◆ Your task ◆
Reproduce word for word, from the entries below, the line with "You are a computer-use", the line with "Instruction: Click the", and every line between them, and nothing more.

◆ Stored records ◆
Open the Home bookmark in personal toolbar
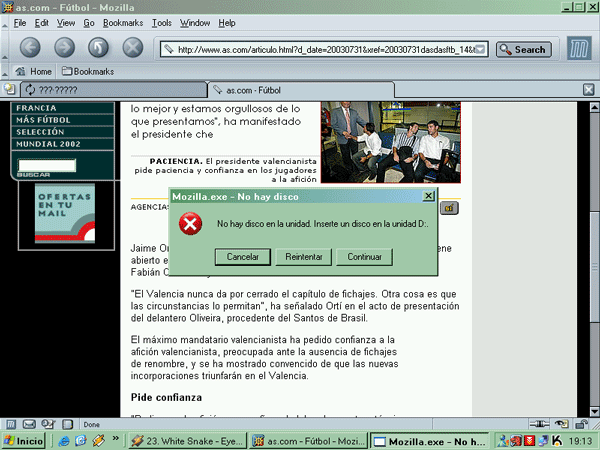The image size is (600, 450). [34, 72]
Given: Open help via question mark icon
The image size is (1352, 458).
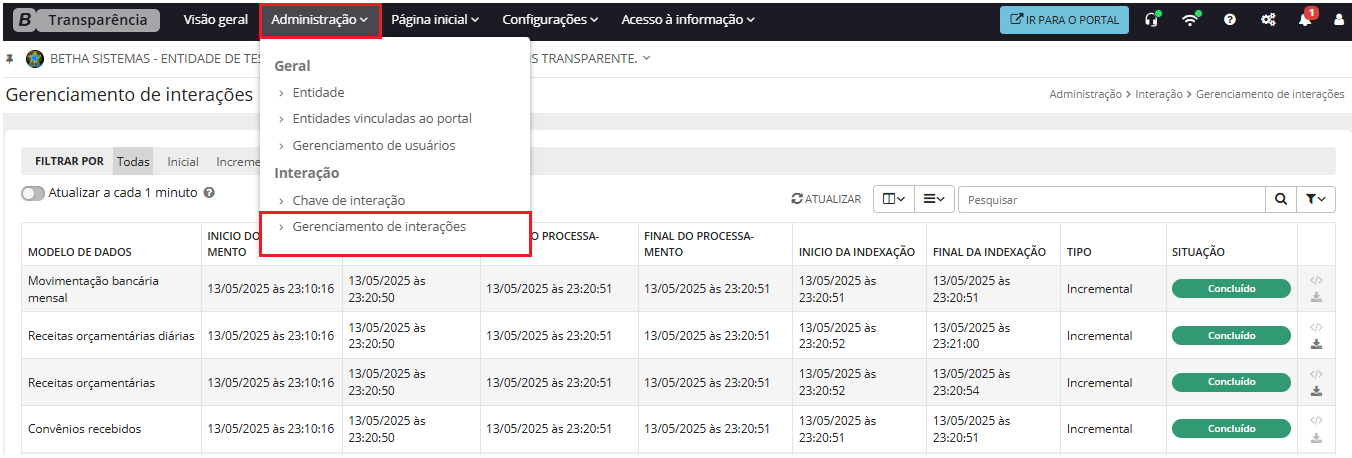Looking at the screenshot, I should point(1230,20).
---
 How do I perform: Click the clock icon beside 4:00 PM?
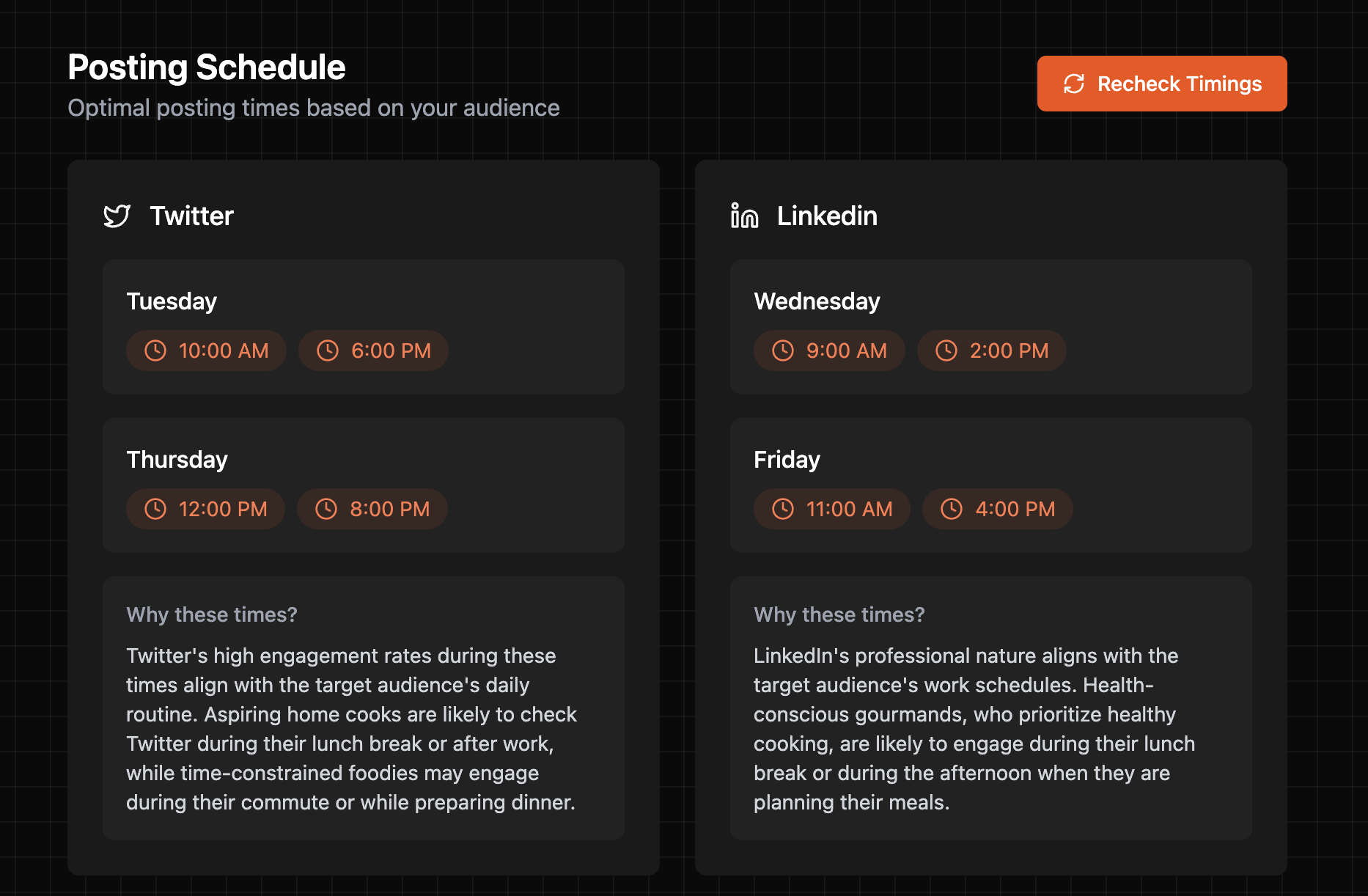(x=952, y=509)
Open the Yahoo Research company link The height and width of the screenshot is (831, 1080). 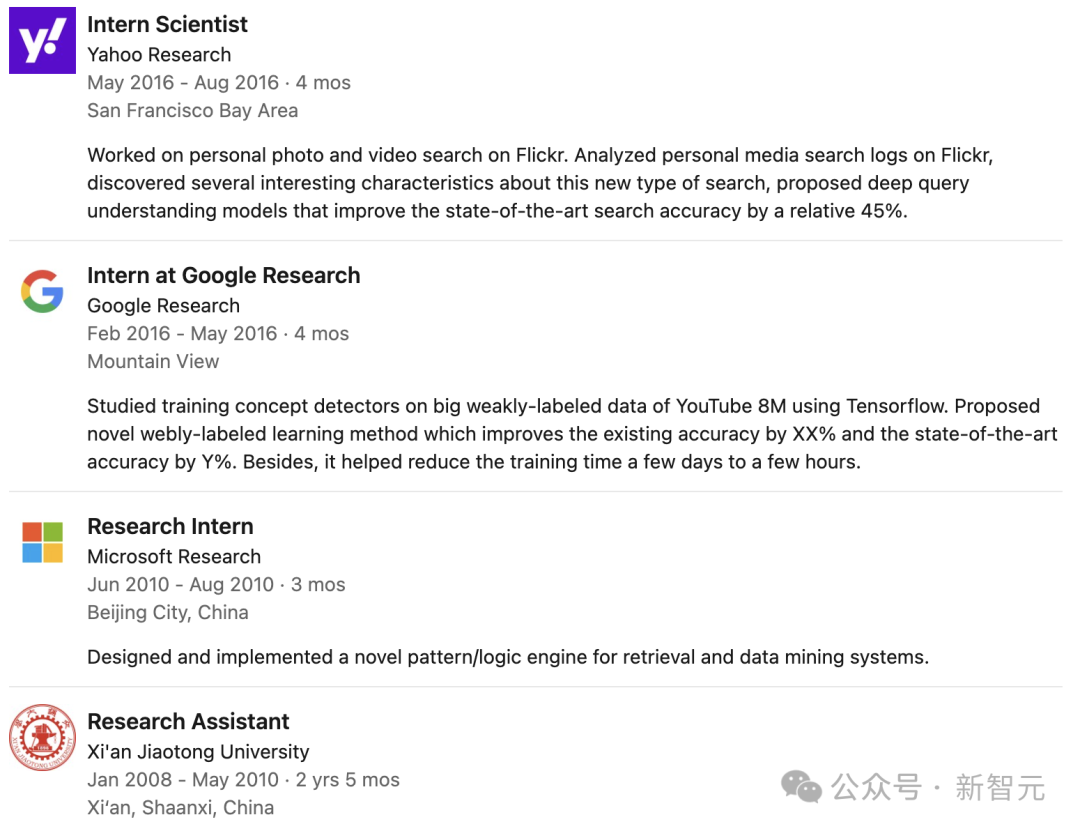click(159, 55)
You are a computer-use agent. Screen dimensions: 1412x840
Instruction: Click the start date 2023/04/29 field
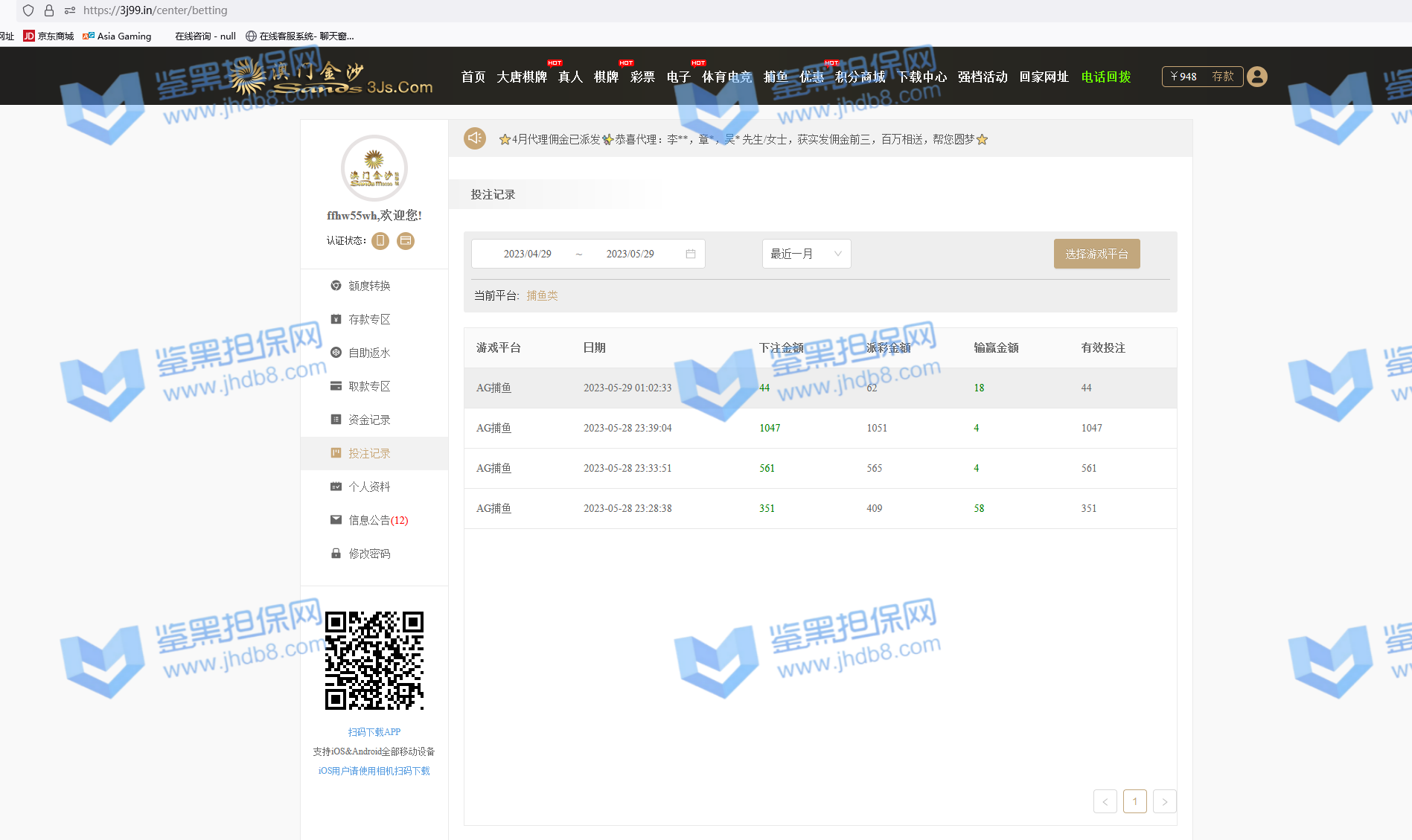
==
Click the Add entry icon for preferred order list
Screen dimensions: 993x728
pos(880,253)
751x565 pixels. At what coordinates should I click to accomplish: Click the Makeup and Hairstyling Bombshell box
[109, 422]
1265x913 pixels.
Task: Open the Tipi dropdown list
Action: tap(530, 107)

◆ Output below ◆
You are a computer-use agent. Screen dimensions: 1412x840
Instruction: Click the start date 2023/04/29 field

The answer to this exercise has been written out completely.